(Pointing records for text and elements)
::::

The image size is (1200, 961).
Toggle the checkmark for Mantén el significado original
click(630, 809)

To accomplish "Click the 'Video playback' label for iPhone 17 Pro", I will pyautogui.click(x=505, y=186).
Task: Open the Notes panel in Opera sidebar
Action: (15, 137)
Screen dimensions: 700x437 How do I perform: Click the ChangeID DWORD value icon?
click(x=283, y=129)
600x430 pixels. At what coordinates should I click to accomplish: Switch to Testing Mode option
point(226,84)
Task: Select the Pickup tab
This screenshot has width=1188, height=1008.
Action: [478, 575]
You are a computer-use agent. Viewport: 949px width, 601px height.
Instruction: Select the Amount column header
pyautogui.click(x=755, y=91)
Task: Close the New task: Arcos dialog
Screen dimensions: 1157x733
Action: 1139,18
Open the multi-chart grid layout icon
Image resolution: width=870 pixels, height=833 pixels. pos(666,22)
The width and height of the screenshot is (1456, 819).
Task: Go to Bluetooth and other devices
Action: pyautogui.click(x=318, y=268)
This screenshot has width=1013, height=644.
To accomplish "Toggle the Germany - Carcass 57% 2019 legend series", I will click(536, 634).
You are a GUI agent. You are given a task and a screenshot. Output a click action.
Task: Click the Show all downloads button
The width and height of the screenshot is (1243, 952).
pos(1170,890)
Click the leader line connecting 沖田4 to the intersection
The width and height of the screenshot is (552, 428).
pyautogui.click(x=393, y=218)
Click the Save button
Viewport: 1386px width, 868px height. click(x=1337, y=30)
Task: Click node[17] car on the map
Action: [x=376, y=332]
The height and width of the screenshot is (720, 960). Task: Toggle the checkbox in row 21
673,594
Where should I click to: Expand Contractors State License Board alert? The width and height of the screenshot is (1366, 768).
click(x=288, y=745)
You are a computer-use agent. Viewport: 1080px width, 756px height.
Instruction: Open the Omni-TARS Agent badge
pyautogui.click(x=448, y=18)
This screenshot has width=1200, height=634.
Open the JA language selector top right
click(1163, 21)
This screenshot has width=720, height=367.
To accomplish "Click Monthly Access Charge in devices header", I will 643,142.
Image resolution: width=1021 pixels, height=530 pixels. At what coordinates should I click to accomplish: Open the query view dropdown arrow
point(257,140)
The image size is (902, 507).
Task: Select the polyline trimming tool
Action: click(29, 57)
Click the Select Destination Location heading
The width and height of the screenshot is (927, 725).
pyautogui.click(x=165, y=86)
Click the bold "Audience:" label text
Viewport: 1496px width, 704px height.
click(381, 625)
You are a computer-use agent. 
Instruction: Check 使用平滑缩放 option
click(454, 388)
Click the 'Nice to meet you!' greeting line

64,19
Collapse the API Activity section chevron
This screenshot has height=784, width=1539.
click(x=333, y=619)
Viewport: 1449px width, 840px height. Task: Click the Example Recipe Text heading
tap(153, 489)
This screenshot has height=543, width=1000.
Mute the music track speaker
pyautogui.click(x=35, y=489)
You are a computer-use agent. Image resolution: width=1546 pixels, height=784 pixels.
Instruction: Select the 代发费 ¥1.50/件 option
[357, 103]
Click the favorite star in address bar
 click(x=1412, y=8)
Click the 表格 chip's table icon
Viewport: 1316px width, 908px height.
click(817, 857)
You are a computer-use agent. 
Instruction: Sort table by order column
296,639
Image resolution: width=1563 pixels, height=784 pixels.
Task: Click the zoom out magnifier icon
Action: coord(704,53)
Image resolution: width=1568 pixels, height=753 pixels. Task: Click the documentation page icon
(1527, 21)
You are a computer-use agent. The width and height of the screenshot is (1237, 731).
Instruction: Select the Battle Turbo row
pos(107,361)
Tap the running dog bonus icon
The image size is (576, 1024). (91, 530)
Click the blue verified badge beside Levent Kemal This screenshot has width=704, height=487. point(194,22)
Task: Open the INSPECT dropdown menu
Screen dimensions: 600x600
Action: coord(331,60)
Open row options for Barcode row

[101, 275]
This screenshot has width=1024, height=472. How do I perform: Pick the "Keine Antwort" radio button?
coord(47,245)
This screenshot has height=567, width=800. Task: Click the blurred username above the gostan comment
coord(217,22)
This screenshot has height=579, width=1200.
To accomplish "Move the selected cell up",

::::

*Task brief*.
Copy every line of the material above word for word, from the first line through the last.

*Completed task*.
The image size is (1200, 961).
Toggle the checkmark for Mantén el significado original
click(630, 809)

To accomplish "Click the 'Video playback' label for iPhone 17 Pro", I will pyautogui.click(x=505, y=186).
Task: Open the Notes panel in Opera sidebar
Action: (15, 137)
Screen dimensions: 700x437 How do I perform: Click the ChangeID DWORD value icon?
click(x=283, y=129)
600x430 pixels. At what coordinates should I click to accomplish: Switch to Testing Mode option
point(226,84)
Task: Select the Pickup tab
This screenshot has width=1188, height=1008.
Action: [478, 575]
You are a computer-use agent. Viewport: 949px width, 601px height.
Instruction: Select the Amount column header
pyautogui.click(x=755, y=91)
Task: Close the New task: Arcos dialog
Screen dimensions: 1157x733
Action: 1139,18
Open the multi-chart grid layout icon
Image resolution: width=870 pixels, height=833 pixels. pos(666,22)
The width and height of the screenshot is (1456, 819).
Task: Go to Bluetooth and other devices
Action: pyautogui.click(x=318, y=268)
This screenshot has width=1013, height=644.
To accomplish "Toggle the Germany - Carcass 57% 2019 legend series", I will click(536, 634).
You are a GUI agent. You are given a task and a screenshot. Output a click action.
Task: Click the Show all downloads button
The width and height of the screenshot is (1243, 952).
pos(1170,890)
Click the leader line connecting 沖田4 to the intersection
The width and height of the screenshot is (552, 428).
pyautogui.click(x=393, y=218)
Click the Save button
Viewport: 1386px width, 868px height. click(x=1337, y=30)
Task: Click node[17] car on the map
Action: [x=376, y=332]
The height and width of the screenshot is (720, 960). Task: Toggle the checkbox in row 21
673,594
Where should I click to: Expand Contractors State License Board alert? The width and height of the screenshot is (1366, 768).
click(x=288, y=745)
You are a computer-use agent. Viewport: 1080px width, 756px height.
Instruction: Open the Omni-TARS Agent badge
pyautogui.click(x=448, y=18)
This screenshot has width=1200, height=634.
Open the JA language selector top right
click(1163, 21)
This screenshot has width=720, height=367.
To accomplish "Click Monthly Access Charge in devices header", I will 643,142.
Image resolution: width=1021 pixels, height=530 pixels. At what coordinates should I click to accomplish: Open the query view dropdown arrow
point(257,140)
The image size is (902, 507).
Task: Select the polyline trimming tool
Action: click(29, 57)
Click the Select Destination Location heading
The width and height of the screenshot is (927, 725).
pyautogui.click(x=165, y=86)
Click the bold "Audience:" label text
Viewport: 1496px width, 704px height.
click(381, 625)
You are a computer-use agent. 
Instruction: Check 使用平滑缩放 option
click(454, 388)
Click the 'Nice to meet you!' greeting line

64,19
Collapse the API Activity section chevron
This screenshot has height=784, width=1539.
click(x=333, y=619)
Viewport: 1449px width, 840px height. Task: Click the Example Recipe Text heading
tap(153, 489)
This screenshot has height=543, width=1000.
Mute the music track speaker
pyautogui.click(x=35, y=489)
You are a computer-use agent. Image resolution: width=1546 pixels, height=784 pixels.
Instruction: Select the 代发费 ¥1.50/件 option
[357, 103]
Click the favorite star in address bar
 click(x=1412, y=8)
Click the 表格 chip's table icon
Viewport: 1316px width, 908px height.
click(817, 857)
You are a computer-use agent. 
Instruction: Sort table by order column
296,639
Image resolution: width=1563 pixels, height=784 pixels.
Task: Click the zoom out magnifier icon
Action: coord(704,53)
Image resolution: width=1568 pixels, height=753 pixels. Task: Click the documentation page icon
(1527, 21)
You are a computer-use agent. The width and height of the screenshot is (1237, 731).
Instruction: Select the Battle Turbo row
pos(107,361)
Tap the running dog bonus icon
The image size is (576, 1024). (91, 530)
Click the blue verified badge beside Levent Kemal This screenshot has width=704, height=487. point(194,22)
Task: Open the INSPECT dropdown menu
Screen dimensions: 600x600
Action: coord(331,60)
Open row options for Barcode row

[101, 275]
This screenshot has width=1024, height=472. How do I perform: Pick the "Keine Antwort" radio button?
coord(47,245)
This screenshot has height=567, width=800. Task: Click the blurred username above the gostan comment
coord(217,22)
This screenshot has height=579, width=1200.
To accomplish "Move the selected cell up",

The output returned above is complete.